PROBLEM STATEMENT -
Write out each of the entries below word for word, keeping every line unchanged.

## START GIVEN RECORDS

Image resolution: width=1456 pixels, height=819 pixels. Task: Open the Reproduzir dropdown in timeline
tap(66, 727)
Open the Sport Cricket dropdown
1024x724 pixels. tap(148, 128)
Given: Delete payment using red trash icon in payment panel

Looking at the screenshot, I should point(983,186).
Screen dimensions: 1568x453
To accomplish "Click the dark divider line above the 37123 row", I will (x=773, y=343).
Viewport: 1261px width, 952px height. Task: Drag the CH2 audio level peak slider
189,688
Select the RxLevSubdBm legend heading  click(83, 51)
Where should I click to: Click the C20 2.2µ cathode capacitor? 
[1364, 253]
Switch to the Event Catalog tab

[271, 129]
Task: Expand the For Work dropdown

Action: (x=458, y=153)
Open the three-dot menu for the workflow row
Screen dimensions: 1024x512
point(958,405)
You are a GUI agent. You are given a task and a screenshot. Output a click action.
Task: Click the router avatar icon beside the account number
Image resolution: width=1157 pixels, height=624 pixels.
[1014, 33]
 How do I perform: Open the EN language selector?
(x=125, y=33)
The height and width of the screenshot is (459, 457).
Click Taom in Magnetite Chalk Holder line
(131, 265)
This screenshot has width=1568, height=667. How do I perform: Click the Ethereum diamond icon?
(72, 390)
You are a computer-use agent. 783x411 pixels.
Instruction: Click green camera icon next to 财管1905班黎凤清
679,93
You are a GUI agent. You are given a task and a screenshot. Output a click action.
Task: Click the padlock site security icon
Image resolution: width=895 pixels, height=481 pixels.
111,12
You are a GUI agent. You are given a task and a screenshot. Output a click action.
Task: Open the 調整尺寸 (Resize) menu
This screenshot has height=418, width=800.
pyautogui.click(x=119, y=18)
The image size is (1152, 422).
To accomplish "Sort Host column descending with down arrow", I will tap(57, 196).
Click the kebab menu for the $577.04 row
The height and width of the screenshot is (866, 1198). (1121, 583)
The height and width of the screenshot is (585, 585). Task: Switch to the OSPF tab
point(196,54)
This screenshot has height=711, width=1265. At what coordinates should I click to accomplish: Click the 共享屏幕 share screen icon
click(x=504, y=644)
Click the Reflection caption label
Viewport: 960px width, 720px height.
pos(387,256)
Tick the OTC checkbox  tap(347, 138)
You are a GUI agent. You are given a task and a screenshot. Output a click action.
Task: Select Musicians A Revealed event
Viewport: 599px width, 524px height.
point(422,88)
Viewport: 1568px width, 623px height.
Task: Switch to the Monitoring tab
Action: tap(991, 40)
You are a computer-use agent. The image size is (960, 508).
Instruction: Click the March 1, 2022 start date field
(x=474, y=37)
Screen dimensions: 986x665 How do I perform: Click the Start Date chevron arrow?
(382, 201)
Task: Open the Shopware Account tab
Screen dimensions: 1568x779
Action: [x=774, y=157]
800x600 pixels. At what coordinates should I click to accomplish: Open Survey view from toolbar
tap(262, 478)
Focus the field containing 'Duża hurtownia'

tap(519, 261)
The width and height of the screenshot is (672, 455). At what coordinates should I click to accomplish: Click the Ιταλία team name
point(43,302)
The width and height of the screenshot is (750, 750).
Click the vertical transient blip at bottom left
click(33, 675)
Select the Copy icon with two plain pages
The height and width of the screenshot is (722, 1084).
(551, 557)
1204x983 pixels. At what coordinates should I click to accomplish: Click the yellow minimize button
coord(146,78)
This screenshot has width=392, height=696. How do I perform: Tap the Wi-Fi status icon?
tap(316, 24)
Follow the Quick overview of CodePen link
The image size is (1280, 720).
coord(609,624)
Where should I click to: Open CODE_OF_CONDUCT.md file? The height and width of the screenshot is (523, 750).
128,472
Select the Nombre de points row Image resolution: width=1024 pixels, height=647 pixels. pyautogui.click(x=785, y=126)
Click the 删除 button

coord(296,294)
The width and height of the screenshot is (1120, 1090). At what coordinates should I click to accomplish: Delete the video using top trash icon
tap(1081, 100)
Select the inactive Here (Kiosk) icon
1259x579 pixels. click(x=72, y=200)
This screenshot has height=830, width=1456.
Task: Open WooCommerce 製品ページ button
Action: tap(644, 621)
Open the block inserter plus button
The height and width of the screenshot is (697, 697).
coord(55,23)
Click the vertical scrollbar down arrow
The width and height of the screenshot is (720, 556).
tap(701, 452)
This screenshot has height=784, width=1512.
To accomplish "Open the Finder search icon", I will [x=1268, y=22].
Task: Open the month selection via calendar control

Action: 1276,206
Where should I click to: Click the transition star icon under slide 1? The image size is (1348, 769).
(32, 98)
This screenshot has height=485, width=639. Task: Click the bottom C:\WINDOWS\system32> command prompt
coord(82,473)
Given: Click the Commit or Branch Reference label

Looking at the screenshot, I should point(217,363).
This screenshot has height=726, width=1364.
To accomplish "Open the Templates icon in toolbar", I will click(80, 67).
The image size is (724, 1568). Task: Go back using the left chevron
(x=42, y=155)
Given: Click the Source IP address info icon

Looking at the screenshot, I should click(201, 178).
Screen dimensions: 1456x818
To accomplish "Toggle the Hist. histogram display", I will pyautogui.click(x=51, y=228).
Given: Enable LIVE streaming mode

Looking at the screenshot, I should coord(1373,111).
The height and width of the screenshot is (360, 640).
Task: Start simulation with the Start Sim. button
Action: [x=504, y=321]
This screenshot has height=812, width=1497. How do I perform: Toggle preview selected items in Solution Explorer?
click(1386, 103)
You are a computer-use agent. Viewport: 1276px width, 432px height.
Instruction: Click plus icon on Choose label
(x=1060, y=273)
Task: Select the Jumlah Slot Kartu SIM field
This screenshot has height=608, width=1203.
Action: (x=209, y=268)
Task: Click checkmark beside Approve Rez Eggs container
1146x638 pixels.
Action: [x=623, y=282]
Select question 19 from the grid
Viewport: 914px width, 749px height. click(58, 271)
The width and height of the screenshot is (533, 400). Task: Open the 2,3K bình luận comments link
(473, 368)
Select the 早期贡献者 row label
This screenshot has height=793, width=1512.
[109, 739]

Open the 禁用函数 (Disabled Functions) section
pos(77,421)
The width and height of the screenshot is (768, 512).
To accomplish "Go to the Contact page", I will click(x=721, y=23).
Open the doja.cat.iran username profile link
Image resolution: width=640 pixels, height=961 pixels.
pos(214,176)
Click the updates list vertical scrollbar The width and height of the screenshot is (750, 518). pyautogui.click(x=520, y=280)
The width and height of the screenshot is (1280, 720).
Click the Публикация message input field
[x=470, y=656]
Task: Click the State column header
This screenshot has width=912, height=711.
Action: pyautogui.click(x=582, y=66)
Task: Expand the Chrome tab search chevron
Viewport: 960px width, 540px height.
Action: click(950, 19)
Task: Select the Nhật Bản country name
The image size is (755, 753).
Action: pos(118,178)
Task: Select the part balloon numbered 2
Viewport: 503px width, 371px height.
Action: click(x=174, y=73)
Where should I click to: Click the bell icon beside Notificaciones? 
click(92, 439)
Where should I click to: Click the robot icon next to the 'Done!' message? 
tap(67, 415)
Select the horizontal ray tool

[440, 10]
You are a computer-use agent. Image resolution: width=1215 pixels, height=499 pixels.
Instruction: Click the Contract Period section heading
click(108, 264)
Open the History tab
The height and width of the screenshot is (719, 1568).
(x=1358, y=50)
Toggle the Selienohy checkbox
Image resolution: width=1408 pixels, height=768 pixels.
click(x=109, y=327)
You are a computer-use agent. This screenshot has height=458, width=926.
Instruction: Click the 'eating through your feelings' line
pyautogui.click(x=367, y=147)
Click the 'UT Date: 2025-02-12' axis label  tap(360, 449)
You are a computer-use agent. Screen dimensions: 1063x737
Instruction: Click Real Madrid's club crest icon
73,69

## END GIVEN RECORDS

ANSWER TO THE EXERCISE -
Image resolution: width=1456 pixels, height=819 pixels. Task: Open the Reproduzir dropdown in timeline
tap(66, 727)
Open the Sport Cricket dropdown
1024x724 pixels. tap(148, 128)
Given: Delete payment using red trash icon in payment panel

Looking at the screenshot, I should point(983,186).
Screen dimensions: 1568x453
To accomplish "Click the dark divider line above the 37123 row", I will (x=773, y=343).
Viewport: 1261px width, 952px height. Task: Drag the CH2 audio level peak slider
189,688
Select the RxLevSubdBm legend heading  click(83, 51)
Where should I click to: Click the C20 2.2µ cathode capacitor? 
[1364, 253]
Switch to the Event Catalog tab

[271, 129]
Task: Expand the For Work dropdown

Action: (x=458, y=153)
Open the three-dot menu for the workflow row
Screen dimensions: 1024x512
point(958,405)
You are a GUI agent. You are given a task and a screenshot. Output a click action.
Task: Click the router avatar icon beside the account number
Image resolution: width=1157 pixels, height=624 pixels.
[1014, 33]
 How do I perform: Open the EN language selector?
(x=125, y=33)
The height and width of the screenshot is (459, 457).
Click Taom in Magnetite Chalk Holder line
(131, 265)
This screenshot has width=1568, height=667. How do I perform: Click the Ethereum diamond icon?
(72, 390)
You are a computer-use agent. 783x411 pixels.
Instruction: Click green camera icon next to 财管1905班黎凤清
679,93
You are a GUI agent. You are given a task and a screenshot. Output a click action.
Task: Click the padlock site security icon
Image resolution: width=895 pixels, height=481 pixels.
111,12
You are a GUI agent. You are given a task and a screenshot. Output a click action.
Task: Open the 調整尺寸 (Resize) menu
This screenshot has height=418, width=800.
pyautogui.click(x=119, y=18)
The image size is (1152, 422).
To accomplish "Sort Host column descending with down arrow", I will tap(57, 196).
Click the kebab menu for the $577.04 row
The height and width of the screenshot is (866, 1198). (1121, 583)
The height and width of the screenshot is (585, 585). Task: Switch to the OSPF tab
point(196,54)
This screenshot has height=711, width=1265. At what coordinates should I click to accomplish: Click the 共享屏幕 share screen icon
click(x=504, y=644)
Click the Reflection caption label
Viewport: 960px width, 720px height.
pos(387,256)
Tick the OTC checkbox  tap(347, 138)
You are a GUI agent. You are given a task and a screenshot. Output a click action.
Task: Select Musicians A Revealed event
Viewport: 599px width, 524px height.
point(422,88)
Viewport: 1568px width, 623px height.
Task: Switch to the Monitoring tab
Action: tap(991, 40)
You are a computer-use agent. The image size is (960, 508).
Instruction: Click the March 1, 2022 start date field
(x=474, y=37)
Screen dimensions: 986x665 How do I perform: Click the Start Date chevron arrow?
(382, 201)
Task: Open the Shopware Account tab
Screen dimensions: 1568x779
Action: [x=774, y=157]
800x600 pixels. At what coordinates should I click to accomplish: Open Survey view from toolbar
tap(262, 478)
Focus the field containing 'Duża hurtownia'

tap(519, 261)
The width and height of the screenshot is (672, 455). At what coordinates should I click to accomplish: Click the Ιταλία team name
point(43,302)
The width and height of the screenshot is (750, 750).
Click the vertical transient blip at bottom left
click(33, 675)
Select the Copy icon with two plain pages
The height and width of the screenshot is (722, 1084).
(551, 557)
1204x983 pixels. At what coordinates should I click to accomplish: Click the yellow minimize button
coord(146,78)
This screenshot has width=392, height=696. How do I perform: Tap the Wi-Fi status icon?
tap(316, 24)
Follow the Quick overview of CodePen link
The image size is (1280, 720).
coord(609,624)
Where should I click to: Open CODE_OF_CONDUCT.md file? The height and width of the screenshot is (523, 750).
128,472
Select the Nombre de points row Image resolution: width=1024 pixels, height=647 pixels. pyautogui.click(x=785, y=126)
Click the 删除 button

coord(296,294)
The width and height of the screenshot is (1120, 1090). At what coordinates should I click to accomplish: Delete the video using top trash icon
tap(1081, 100)
Select the inactive Here (Kiosk) icon
1259x579 pixels. click(x=72, y=200)
This screenshot has height=830, width=1456.
Task: Open WooCommerce 製品ページ button
Action: tap(644, 621)
Open the block inserter plus button
The height and width of the screenshot is (697, 697).
coord(55,23)
Click the vertical scrollbar down arrow
The width and height of the screenshot is (720, 556).
tap(701, 452)
This screenshot has height=784, width=1512.
To accomplish "Open the Finder search icon", I will [x=1268, y=22].
Task: Open the month selection via calendar control

Action: 1276,206
Where should I click to: Click the transition star icon under slide 1? The image size is (1348, 769).
(32, 98)
This screenshot has height=485, width=639. Task: Click the bottom C:\WINDOWS\system32> command prompt
coord(82,473)
Given: Click the Commit or Branch Reference label

Looking at the screenshot, I should point(217,363).
This screenshot has height=726, width=1364.
To accomplish "Open the Templates icon in toolbar", I will click(80, 67).
The image size is (724, 1568). Task: Go back using the left chevron
(x=42, y=155)
Given: Click the Source IP address info icon

Looking at the screenshot, I should click(201, 178).
Screen dimensions: 1456x818
To accomplish "Toggle the Hist. histogram display", I will pyautogui.click(x=51, y=228).
Given: Enable LIVE streaming mode

Looking at the screenshot, I should coord(1373,111).
The height and width of the screenshot is (360, 640).
Task: Start simulation with the Start Sim. button
Action: [x=504, y=321]
This screenshot has height=812, width=1497. How do I perform: Toggle preview selected items in Solution Explorer?
click(1386, 103)
You are a computer-use agent. Viewport: 1276px width, 432px height.
Instruction: Click plus icon on Choose label
(x=1060, y=273)
Task: Select the Jumlah Slot Kartu SIM field
This screenshot has height=608, width=1203.
Action: (x=209, y=268)
Task: Click checkmark beside Approve Rez Eggs container
1146x638 pixels.
Action: [x=623, y=282]
Select question 19 from the grid
Viewport: 914px width, 749px height. click(58, 271)
The width and height of the screenshot is (533, 400). Task: Open the 2,3K bình luận comments link
(473, 368)
Select the 早期贡献者 row label
This screenshot has height=793, width=1512.
[109, 739]

Open the 禁用函数 (Disabled Functions) section
pos(77,421)
The width and height of the screenshot is (768, 512).
To accomplish "Go to the Contact page", I will click(x=721, y=23).
Open the doja.cat.iran username profile link
Image resolution: width=640 pixels, height=961 pixels.
pos(214,176)
Click the updates list vertical scrollbar The width and height of the screenshot is (750, 518). pyautogui.click(x=520, y=280)
The width and height of the screenshot is (1280, 720).
Click the Публикация message input field
[x=470, y=656]
Task: Click the State column header
This screenshot has width=912, height=711.
Action: pyautogui.click(x=582, y=66)
Task: Expand the Chrome tab search chevron
Viewport: 960px width, 540px height.
Action: click(950, 19)
Task: Select the Nhật Bản country name
The image size is (755, 753).
Action: pos(118,178)
Task: Select the part balloon numbered 2
Viewport: 503px width, 371px height.
Action: click(x=174, y=73)
Where should I click to: Click the bell icon beside Notificaciones? 
click(92, 439)
Where should I click to: Click the robot icon next to the 'Done!' message? 
tap(67, 415)
Select the horizontal ray tool

[440, 10]
You are a computer-use agent. Image resolution: width=1215 pixels, height=499 pixels.
Instruction: Click the Contract Period section heading
click(108, 264)
Open the History tab
The height and width of the screenshot is (719, 1568).
(x=1358, y=50)
Toggle the Selienohy checkbox
Image resolution: width=1408 pixels, height=768 pixels.
click(x=109, y=327)
You are a computer-use agent. This screenshot has height=458, width=926.
Instruction: Click the 'eating through your feelings' line
pyautogui.click(x=367, y=147)
Click the 'UT Date: 2025-02-12' axis label  tap(360, 449)
You are a computer-use agent. Screen dimensions: 1063x737
Instruction: Click Real Madrid's club crest icon
73,69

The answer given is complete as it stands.